I thought we came out in the second half riding that momentum. We had some energy and played awful well. I thought our defense was good and people may look at the score and not think that. But I thought our defense was really good. It was disruptive. There is a lot of ways you can disrupt a team. It is not necessarily about taking the basketball. I think that's what this team is finding out. It is not feast or famine with our pressure defense.
Our pressure defense has an effect of wear and tearing on people, taking people out of what they want to do. You saw in the second half eventually Tyreke, he just took it upon himself. I got to make some plays. That's the defense that we try to play forces you to do. But by then, they had a big hole. Our guys were able to hang on and finish the game out.
Q. Was there the same sense of calm as you guys when Memphis was making the run to get back as you had on Sunday against Marquette?
COACH ANDERSON: I think there was. Even Leo alluded to it. Very similar to the Marquette game.

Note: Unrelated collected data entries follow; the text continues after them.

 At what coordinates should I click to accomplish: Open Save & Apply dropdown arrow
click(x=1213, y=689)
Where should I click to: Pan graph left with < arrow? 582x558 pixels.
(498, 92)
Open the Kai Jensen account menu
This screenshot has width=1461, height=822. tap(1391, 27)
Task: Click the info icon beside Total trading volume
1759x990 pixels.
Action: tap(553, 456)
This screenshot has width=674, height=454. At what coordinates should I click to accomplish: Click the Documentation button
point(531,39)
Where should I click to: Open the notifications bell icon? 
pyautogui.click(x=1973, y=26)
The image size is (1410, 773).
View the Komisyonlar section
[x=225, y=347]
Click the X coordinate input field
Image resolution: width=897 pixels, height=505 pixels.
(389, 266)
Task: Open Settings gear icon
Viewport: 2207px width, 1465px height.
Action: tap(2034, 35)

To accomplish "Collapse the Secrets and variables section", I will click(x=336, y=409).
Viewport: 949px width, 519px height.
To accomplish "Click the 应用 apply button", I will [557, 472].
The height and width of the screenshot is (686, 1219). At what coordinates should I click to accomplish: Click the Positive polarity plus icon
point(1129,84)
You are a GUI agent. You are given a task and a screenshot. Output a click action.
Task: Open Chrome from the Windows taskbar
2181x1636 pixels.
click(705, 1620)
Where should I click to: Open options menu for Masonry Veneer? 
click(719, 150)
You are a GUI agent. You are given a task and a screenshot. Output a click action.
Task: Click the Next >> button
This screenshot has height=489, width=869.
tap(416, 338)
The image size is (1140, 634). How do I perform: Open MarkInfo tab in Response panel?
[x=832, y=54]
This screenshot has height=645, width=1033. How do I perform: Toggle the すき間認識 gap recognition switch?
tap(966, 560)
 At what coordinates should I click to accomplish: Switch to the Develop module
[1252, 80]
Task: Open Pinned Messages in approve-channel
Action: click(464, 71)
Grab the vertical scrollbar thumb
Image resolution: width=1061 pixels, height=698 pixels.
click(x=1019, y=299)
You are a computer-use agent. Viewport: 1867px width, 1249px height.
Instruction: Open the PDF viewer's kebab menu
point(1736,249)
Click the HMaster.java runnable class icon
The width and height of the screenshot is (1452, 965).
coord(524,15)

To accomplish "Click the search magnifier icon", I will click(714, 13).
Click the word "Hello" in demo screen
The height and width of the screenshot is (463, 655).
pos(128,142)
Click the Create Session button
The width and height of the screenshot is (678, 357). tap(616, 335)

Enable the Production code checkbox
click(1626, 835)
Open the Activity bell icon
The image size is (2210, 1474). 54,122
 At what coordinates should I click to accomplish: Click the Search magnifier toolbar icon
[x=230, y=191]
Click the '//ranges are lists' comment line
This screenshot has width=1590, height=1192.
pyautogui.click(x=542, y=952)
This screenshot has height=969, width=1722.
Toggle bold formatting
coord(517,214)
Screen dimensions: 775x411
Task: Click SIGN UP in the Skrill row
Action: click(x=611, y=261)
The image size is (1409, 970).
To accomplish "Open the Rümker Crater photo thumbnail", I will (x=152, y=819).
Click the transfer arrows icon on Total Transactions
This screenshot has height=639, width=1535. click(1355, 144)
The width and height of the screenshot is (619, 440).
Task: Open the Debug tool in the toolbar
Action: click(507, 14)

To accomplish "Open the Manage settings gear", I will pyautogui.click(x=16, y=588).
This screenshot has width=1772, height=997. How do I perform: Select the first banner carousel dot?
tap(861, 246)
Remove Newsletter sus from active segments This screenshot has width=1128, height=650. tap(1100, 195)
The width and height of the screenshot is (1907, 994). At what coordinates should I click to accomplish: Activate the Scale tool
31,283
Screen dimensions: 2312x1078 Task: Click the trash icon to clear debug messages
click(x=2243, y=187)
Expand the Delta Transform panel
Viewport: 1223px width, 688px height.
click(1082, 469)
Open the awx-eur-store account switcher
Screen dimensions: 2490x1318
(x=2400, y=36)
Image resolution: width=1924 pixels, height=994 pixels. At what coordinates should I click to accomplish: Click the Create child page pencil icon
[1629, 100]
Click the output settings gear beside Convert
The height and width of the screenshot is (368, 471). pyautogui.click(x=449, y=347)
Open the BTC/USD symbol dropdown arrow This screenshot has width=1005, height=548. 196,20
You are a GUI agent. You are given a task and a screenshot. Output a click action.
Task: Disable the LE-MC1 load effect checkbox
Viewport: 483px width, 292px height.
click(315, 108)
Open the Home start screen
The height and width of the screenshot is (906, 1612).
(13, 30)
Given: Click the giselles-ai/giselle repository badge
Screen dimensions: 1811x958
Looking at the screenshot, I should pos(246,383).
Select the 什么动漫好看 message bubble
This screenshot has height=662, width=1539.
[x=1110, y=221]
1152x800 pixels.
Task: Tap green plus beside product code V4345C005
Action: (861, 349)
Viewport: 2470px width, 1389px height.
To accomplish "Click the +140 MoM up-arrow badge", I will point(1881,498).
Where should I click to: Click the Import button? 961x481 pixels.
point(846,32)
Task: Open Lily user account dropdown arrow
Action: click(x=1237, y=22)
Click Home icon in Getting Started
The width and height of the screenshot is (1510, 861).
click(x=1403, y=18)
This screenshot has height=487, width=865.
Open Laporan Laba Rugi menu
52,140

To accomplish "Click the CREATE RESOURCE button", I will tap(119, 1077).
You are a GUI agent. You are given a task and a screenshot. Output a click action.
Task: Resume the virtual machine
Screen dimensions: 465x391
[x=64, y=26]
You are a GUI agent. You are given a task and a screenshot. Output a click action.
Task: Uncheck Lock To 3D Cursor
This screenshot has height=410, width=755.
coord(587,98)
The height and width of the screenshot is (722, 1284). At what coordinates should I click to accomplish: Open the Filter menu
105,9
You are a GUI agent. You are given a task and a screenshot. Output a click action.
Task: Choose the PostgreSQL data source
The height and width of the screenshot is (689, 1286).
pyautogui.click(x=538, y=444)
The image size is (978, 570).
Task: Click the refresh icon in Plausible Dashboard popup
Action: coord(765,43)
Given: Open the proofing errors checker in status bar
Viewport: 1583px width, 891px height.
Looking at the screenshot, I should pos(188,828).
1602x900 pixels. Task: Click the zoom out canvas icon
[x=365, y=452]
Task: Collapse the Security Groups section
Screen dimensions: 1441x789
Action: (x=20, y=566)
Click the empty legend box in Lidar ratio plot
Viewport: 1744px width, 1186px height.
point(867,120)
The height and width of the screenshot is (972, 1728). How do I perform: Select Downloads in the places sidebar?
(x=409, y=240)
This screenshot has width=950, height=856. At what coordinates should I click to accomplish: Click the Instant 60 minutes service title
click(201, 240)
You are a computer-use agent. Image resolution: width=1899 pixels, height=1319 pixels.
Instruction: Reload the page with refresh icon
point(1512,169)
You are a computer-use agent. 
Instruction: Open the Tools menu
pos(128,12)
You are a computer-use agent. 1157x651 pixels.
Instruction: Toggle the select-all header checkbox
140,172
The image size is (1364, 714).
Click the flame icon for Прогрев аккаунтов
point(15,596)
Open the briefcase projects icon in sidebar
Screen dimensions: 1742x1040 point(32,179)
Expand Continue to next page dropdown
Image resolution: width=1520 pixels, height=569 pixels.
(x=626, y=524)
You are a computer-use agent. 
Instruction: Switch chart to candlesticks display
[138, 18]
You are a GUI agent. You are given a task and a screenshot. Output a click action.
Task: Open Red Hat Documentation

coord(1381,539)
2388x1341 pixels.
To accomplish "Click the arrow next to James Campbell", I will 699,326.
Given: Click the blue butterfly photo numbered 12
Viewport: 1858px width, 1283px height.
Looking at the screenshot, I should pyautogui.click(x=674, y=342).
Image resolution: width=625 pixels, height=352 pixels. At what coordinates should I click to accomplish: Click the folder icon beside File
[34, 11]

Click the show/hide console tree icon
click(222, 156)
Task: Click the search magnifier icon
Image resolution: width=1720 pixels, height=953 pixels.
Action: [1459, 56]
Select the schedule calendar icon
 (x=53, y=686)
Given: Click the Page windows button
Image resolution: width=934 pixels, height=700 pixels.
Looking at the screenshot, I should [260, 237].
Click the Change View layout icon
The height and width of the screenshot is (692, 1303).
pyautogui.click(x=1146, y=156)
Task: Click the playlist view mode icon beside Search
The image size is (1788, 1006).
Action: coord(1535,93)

You had a big lead, a cushion against a great team like Memphis, they are going to make a run at you. You know that. I thought our guys got a little hesitant playing not to lose and made some little chippies. You go to the free-throw line and you don't make free throws, eventually that momentum is going to shift.
I saw a calmness with our basketball team that was very prevalent going down the stretch. We knocked free throws. We made stops when we had to. Different guys coming off the bench. Really played well for us.
We got Keith in there for defensive assignments, Matt making plays for us. Total team effort. Leo getting to the free-throw line. Finally started making some free throws. And ended up with Zaire.
We are the ultimate team. When you watch our basketball team, it is the ultimate team. How about Kimmie English? He doesn't make a shot but makes six free throws. All free throws were big for our basketball team this evening.
Q. Can you just talk about J.T.'s effort tonight coming out with a career high in points in a Sweet 16?
COACH ANDERSON: What a game to have it, your career high. His energy was just contagious. I thought he was like a pit bull in a china shop out there. He was going everywhere, just bowling down everybody. He was wherever the ball was.
I thought he set the tone, and some of those guys started following his lead. We had to have him to do that because Zaire, his partner in crime, he was on the bench. But the key about -- the thing about a basketball team is they trust one another. You saw a freshman, Miguel Paul, I thought he came out and gave us some great, great minutes, Denmon. It goes on and on.
Our strongest component is our bench. When our starters are playing well and our bench is playing well, we are a dynamite -- we are a fun team to watch. I thought we shot the ball well. We rebounded the ball well. We got to the free-throw line. All the things we talked about we continue to share the basketball, 17 assists.
Tonight I thought we did what we have been doing all year long. I think now a lot more people get a chance to see it now. That's the thing about it against an outstanding Memphis team.
Q. If I would have told you at the beginning of the season you would be playing for a chance to go to the Final Four, would you have believed me?
COACH ANDERSON: No, I would be asking what are you smoking and drinking, man? But you know what, in order to have something, you got to be able to see it. I have experienced that as an assistant head coach. I experienced that as a player, as a matter of fact, in a championship, NIT championship.
Every year I think most teams they prepare for that. And so this team here, hopefully it will continue with their dreams. They would be dreaming, but I'm hoping to keep them dreaming.